If you or your doctor believe your child might have an inherited form of cancer or be at increased risk for developing cancer – or if you are considering having children and want to better understand possible risk for your children – you may wish to schedule
an appointment with us.
Our program is recommended for children who have:
- A diagnosis or prior treatment for a rare childhood cancer or brain tumor
- A diagnosis or prior treatment for a cancer of any type plus a family history of cancer
- A strong family history of cancer
- A parent (or another relative) known to have a cancer syndrome or a cancer gene mutation
The field of genetics is rapidly changing, and we provide advanced options in genetic testing across the spectrum of new and established inherited cancer syndromes.

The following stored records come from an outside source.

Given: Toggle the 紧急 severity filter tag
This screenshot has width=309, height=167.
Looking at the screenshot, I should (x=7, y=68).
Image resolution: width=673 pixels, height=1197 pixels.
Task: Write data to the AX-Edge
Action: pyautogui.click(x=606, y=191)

The syndromes include, but are not limited to:
- DICER1 syndrome
- Hereditary retinoblastoma
- Li-Fraumeni syndrome
- Multiple Endocrine Neoplasia
- Pheochromocytoma/paraganglioma syndrome
- Von Hippel-Lindau syndrome
- PTEN Hamartoma Syndrome — including Cowden Syndrome
- Polyposis Syndromes — including Familial Adenomatous Polyposis, Juvenile Polyposis
- Hereditary Leiomyomatosis and Renal Cell Cancer (HLRCC)
- Familial Neuroblastoma (ALK)
- Congenital Central Hypoventilation Syndrome
- RASopathies
- Congenital Mismatch Repair Deficiency (CMMRD) or Biallelic Mismatch Repair Deficiency (BMMRD)
- Gorlin Syndrome
- Rhabdoid Tumor Predisposition Syndrome
Although our Pediatric Cancer Genetic Risk Program is focused on pediatric cancer risk, adult family members may choose to visit the Dana-Farber Center for Cancer Genetics and Prevention.
Both programs work closely together, allowing us to provide integrated care for families.